RESULTS: Five hundred and eighty-two comatose patients were admitted to our ICU following cardiac arrest, with 35% surviving to hospital discharge. The median ICU and hospital LOS was 3 and 5 d respectively. There was no survival difference between in-hospital and out-of-hospital cardiac arrests. Males made up 62% of our cardiac arrest population, were more likely to have a shockable rhythm (56% vs 37%, P < 0.001), and were more likely to survive to hospital discharge (40% vs 28%, P = 0.006). On univariate analysis, therapeutic hypothermia, regardless of method used (e.g., rapid infusion of ice cold fluids, topical ice, “Arctic Sun”, passive rewarming, “Bair Hugger”) and location initiated (e.g., pre-hospital, emergency department, intensive care) was associated with increased survival. There was however no difference in survival associated with target temperature, time at target temperature, location of initial cooling, method of initiating cooling, method of maintaining cooling or method of rewarming. Patients that survived were more likely to have a shockable rhythm (P < 0.001), shorter time to return of spontaneous circulation (P < 0.001), receive therapeutic hypothermia (P = 0.03), be of male gender (P = 0.006) and have a lower APACHE II score (P < 0.001). After multivariate analysis, only a shockable initial rhythm (OR = 6.4, 95%CI: 3.95-10.4; P < 0.01) and a shorter time to return of spontaneous circulation (OR = 0.95, 95%CI: 0.93-0.97; P < 0.01) was found to be independently associated with survival to hospital discharge.

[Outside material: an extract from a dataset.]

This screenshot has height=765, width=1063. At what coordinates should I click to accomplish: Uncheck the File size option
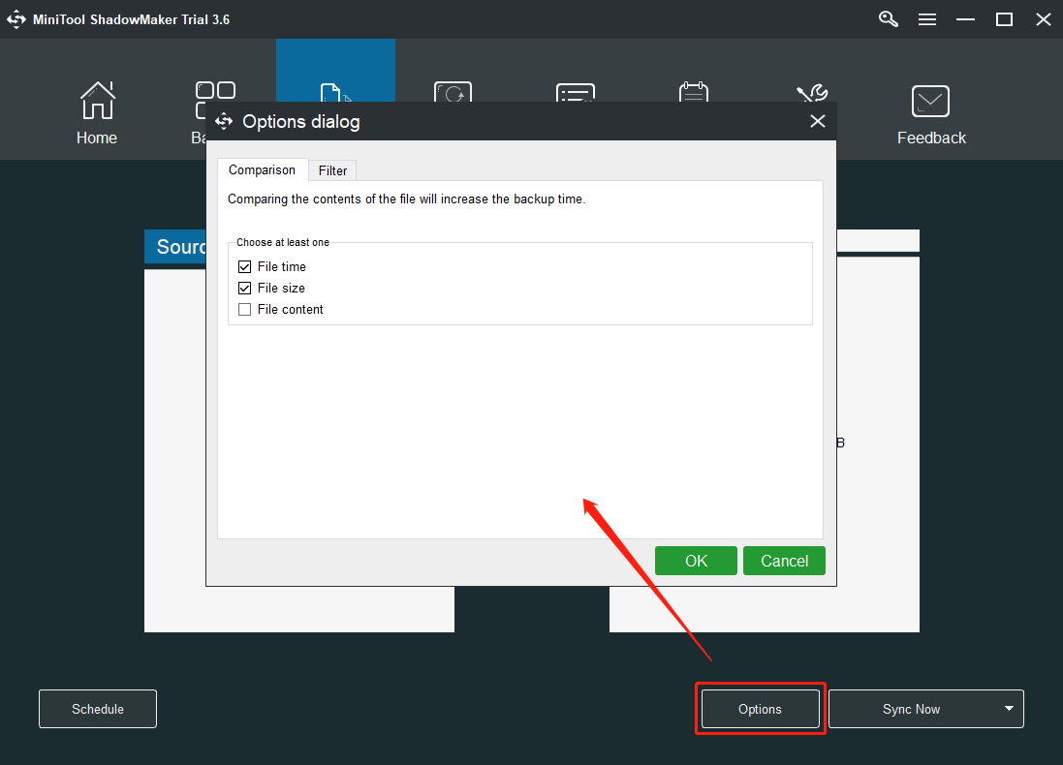[244, 288]
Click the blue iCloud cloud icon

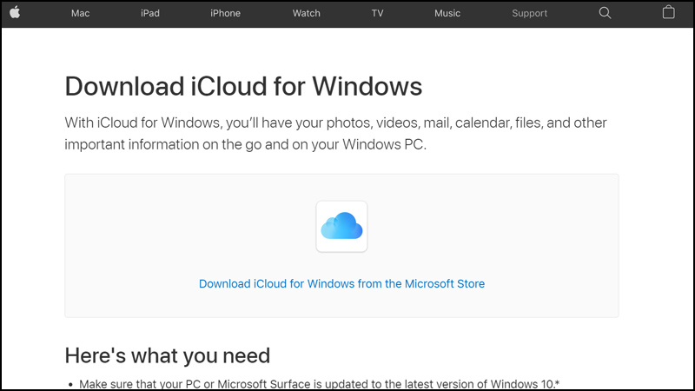click(341, 227)
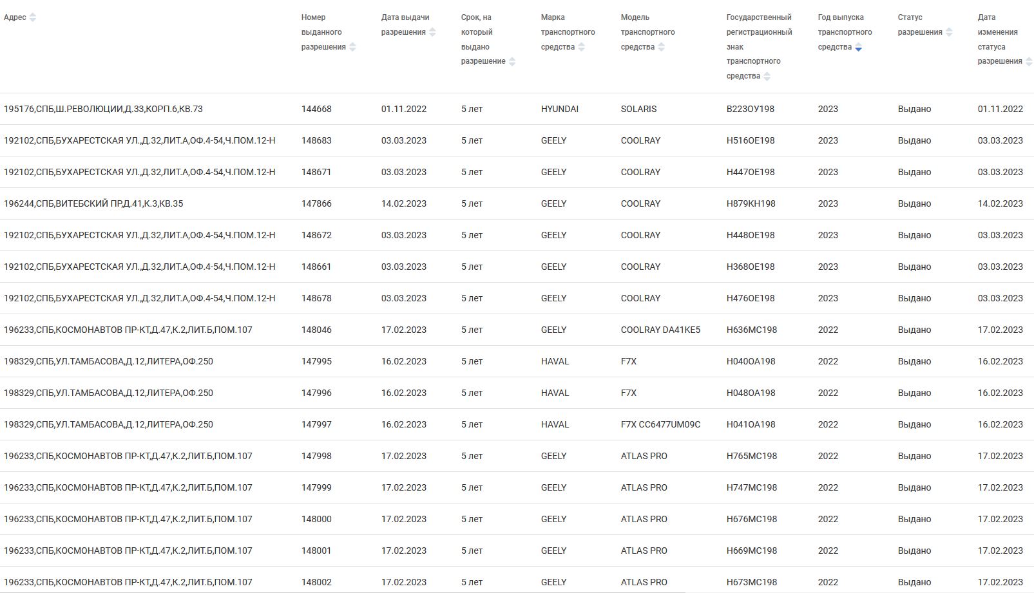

CONCLUSION: In comatose survivors of cardiac arrest, shockable rhythm and shorter time to return of spontaneous circulation were independently associated with increased survival to hospital discharge.

Keywords: Cardiac arrest; Hypothermia; Hyperthermia; Arrhythmia; Resuscitation

Core tip: Admission to intensive care after cardiac arrest is increasing. With the improvements in intensive care practice the survival to hospital discharge is being reported in up to 50% of patients. This study, one of the largest series published so far, was aimed to identify any association between patient factors, cardiac arrest characteristics and post-cardiac arrest management strategies with survival to hospital discharge. The results of this study confirm that of all the factors studied, shockable rhythm and shorter time to return of spontaneous circulation were independently associated with increased survival to hospital discharge.